▸ Data extracted from a collection:
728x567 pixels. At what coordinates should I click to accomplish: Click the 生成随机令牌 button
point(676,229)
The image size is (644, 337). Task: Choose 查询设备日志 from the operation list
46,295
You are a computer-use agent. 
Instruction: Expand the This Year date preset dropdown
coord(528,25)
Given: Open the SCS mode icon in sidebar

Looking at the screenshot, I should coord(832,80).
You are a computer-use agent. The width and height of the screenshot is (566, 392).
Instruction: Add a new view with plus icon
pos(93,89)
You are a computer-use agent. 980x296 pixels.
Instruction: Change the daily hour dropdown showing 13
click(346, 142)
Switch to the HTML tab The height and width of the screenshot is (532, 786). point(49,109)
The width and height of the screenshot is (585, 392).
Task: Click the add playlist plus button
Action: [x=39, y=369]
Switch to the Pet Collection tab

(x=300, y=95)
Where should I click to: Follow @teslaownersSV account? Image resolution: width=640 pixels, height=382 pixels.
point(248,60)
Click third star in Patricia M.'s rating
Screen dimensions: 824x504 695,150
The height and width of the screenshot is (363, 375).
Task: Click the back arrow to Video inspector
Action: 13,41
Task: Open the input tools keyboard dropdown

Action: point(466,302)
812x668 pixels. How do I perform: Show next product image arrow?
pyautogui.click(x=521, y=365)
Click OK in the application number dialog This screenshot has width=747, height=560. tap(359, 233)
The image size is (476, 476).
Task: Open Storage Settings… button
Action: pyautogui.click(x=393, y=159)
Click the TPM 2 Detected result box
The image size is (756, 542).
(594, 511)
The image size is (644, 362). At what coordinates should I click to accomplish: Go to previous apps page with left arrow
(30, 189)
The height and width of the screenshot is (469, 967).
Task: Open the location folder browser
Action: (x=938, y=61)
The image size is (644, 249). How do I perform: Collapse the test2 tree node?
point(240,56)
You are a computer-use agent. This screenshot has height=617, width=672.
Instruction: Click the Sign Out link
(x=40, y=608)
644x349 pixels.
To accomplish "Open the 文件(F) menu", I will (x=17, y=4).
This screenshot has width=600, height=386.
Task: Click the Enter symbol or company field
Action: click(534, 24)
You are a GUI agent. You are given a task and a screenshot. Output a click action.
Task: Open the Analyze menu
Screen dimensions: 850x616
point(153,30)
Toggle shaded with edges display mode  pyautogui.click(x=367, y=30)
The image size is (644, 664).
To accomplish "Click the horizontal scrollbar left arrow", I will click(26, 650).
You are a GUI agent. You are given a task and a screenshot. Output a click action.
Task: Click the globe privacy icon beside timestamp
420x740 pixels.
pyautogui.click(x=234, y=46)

▸ Problem description:
Show every line above where "agent" is found.

▸ Final answer:
You are a computer-use agent. 
You are a computer-use agent. The width and height of the screenshot is (566, 392).
You are a computer-use agent. 980x296 pixels.
You are a computer-use agent. This screenshot has height=617, width=672.
You are a GUI agent. You are given a task and a screenshot. Output a click action.
You are a GUI agent. You are given a task and a screenshot. Output a click action.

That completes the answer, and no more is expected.